On January 28, 2016 the Court of Justice of the European Union (CJEU) judged in Case C‑64/15 BP Europa SE versus Hauptzollamt Hamburg-Stadt, (ECLI:EU:C:2016:62).

·        Is Article 10(4) of [Directive 2008/118] to be interpreted as meaning that the conditions which it lays down are fulfilled only in the case where the total quantity of goods moving under a duty suspension arrangement has not arrived at their destination, or can that rule, account being taken of Article 10(6) of [Directive 2008/118], also be applied to cases in which only a portion of the excise goods moving under a duty suspension arrangement fails to arrive at the destination?

 

·        Is Article 20(2) of [Directive 2008/118] to be interpreted as meaning that the movement of excise goods under a duty suspension arrangement does not end until the consignee has fully unloaded the means of transport which has arrived at his premises, with the result that a deficit detected during unloading is deemed to have been detected while the movement was still ongoing?

 

·        Does Article 10(2), in conjunction with Article 7(2)(a), of [Directive 2008/118] preclude a national provision under which the competence of the Member State of destination to levy duty (apart from being excluded in the cases provided for in Article 7(4) of [that directive]) is made subject only to the detection of the occurrence of an irregularity and the impossibility of determining the place where that irregularity occurred, or is it also necessary to establish that, by being removed from the duty suspension arrangement, the excise goods have been released for consumption?

 

·        Is Article 7(2)(a) of [Directive 2008/118] to be interpreted as meaning that, where an irregularity as provided for in Article 10(2) of [Directive 2008/118] has been detected, excise goods moved under a duty suspension arrangement which have not arrived at the destination must be assumed to have been released for consumption in all cases in which the proof of total destruction or irretrievable loss of the missing quantity required under Article 7(4) of [Directive 2008/118] cannot be furnished?

 

The dispute in the main proceedings and the questions referred for a preliminary ruling 

·        In January 2011, BP Europa dispatched 2.4 million litres of gas oil by ship under Combined Nomenclature code 2710 19 41 from a tax warehouse in the Netherlands to a tax warehouse in Germany. The transport was carried out as a movement of excise goods under a duty suspension arrangement, as provided for in Articles 17 to 31 of Directive 2008/118.

 

·        At the destination, after delivery of the gas oil, the owner of the tax warehouse in Germany found that he had received an amount 4 854 litres less than that stated on the electronic administrative document drawn up for application of the suspensive procedure, that is to say, 0.202% of the declared amount, and notified the customs authorities thereof in his acknowledgement of receipt.

 

·        By decision of 16 January 2012, the customs office of the city of Hamburg levied energy tax of EUR 24.93 on the amount of missing gas oil which exceeded the 0.2% tolerance threshold generally allowed by the Germany authority.

 

·        The Finanzgericht Hamburg (Finance Court, Hamburg) dismissed the action brought by BP Europa against the imposition of that tax. It held that the missing amount of gas oil was due to an irregularity deemed to have occurred in the customs territory and resulting in the release for consumption of that product. The Bundesfinanzhof (Federal Finance Court), seised of an appeal on a point of law, asks whether that legal assessment of the dispute arising from the application of the national law which transposed Directive 2008/118 meets the requirements of that directive, in particular those concerning the conditions for the levying of excise duty and determination of the Member State which is entitled to levy that duty, when only part of the goods in circulation under the duty suspension arrangement failed to arrive at its destination.

Information supplied ▸
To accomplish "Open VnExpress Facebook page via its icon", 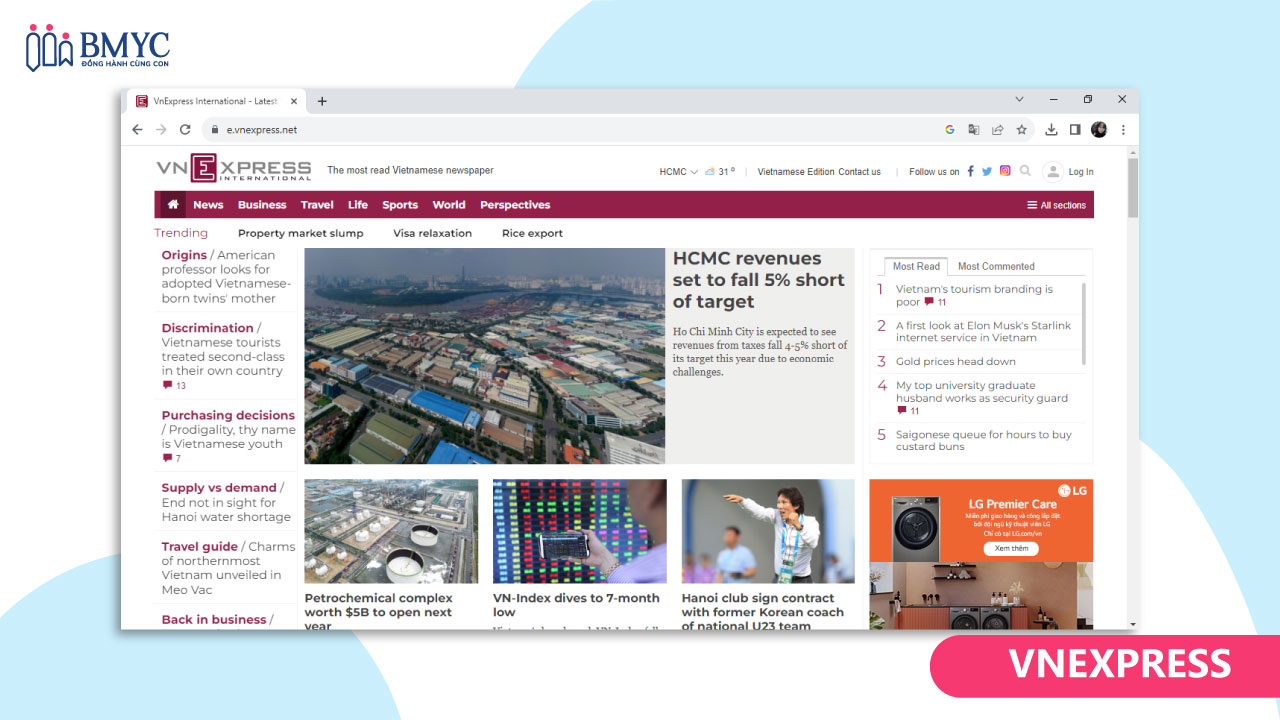I will (x=971, y=171).
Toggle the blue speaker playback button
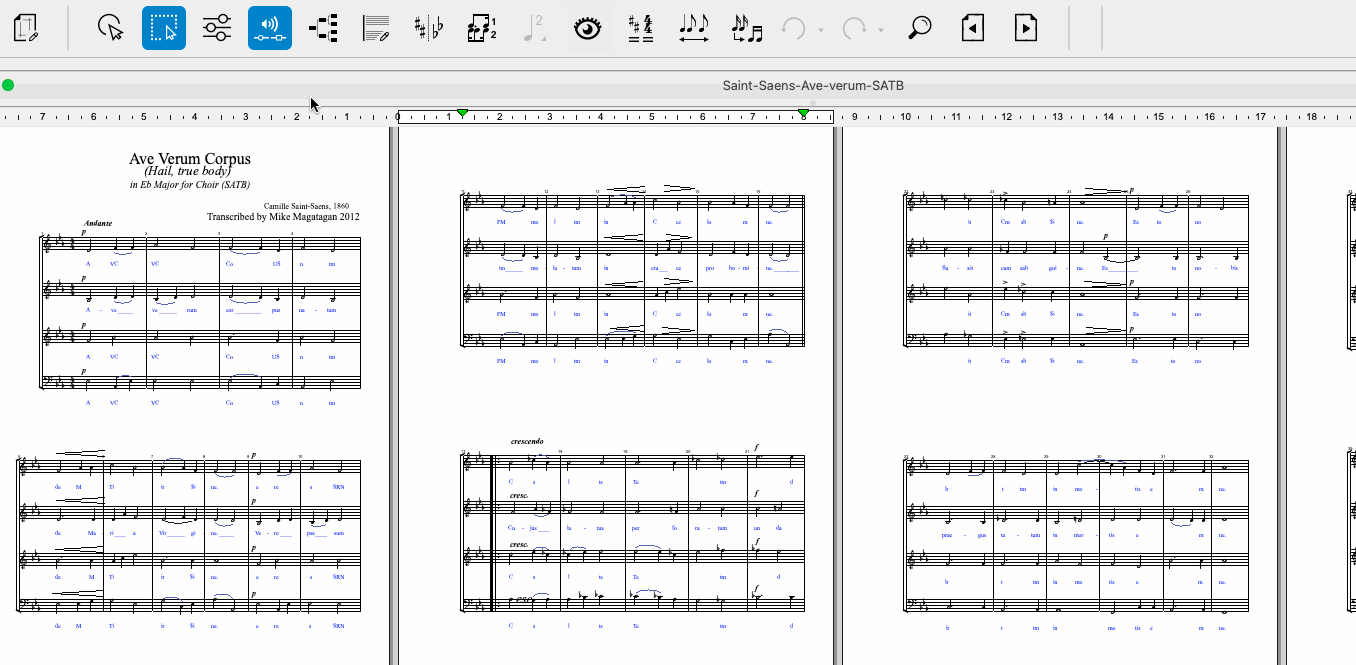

Exercise set ▸
1 – In the BP Europa case summary, how much energy tax did the Hamburg customs office levy on the missing gas oil?
2 – From the BP Europa case summary, write out everything from "On January 28, 2016" down to "at the destination?".
The material has no role here.

Written responses ▸
1 – EUR 24.93

2 –
On January 28, 2016 the Court of Justice of the European Union (CJEU) judged in Case C‑64/15 BP Europa SE versus Hauptzollamt Hamburg-Stadt, (ECLI:EU:C:2016:62).

·        Is Article 10(4) of [Directive 2008/118] to be interpreted as meaning that the conditions which it lays down are fulfilled only in the case where the total quantity of goods moving under a duty suspension arrangement has not arrived at their destination, or can that rule, account being taken of Article 10(6) of [Directive 2008/118], also be applied to cases in which only a portion of the excise goods moving under a duty suspension arrangement fails to arrive at the destination?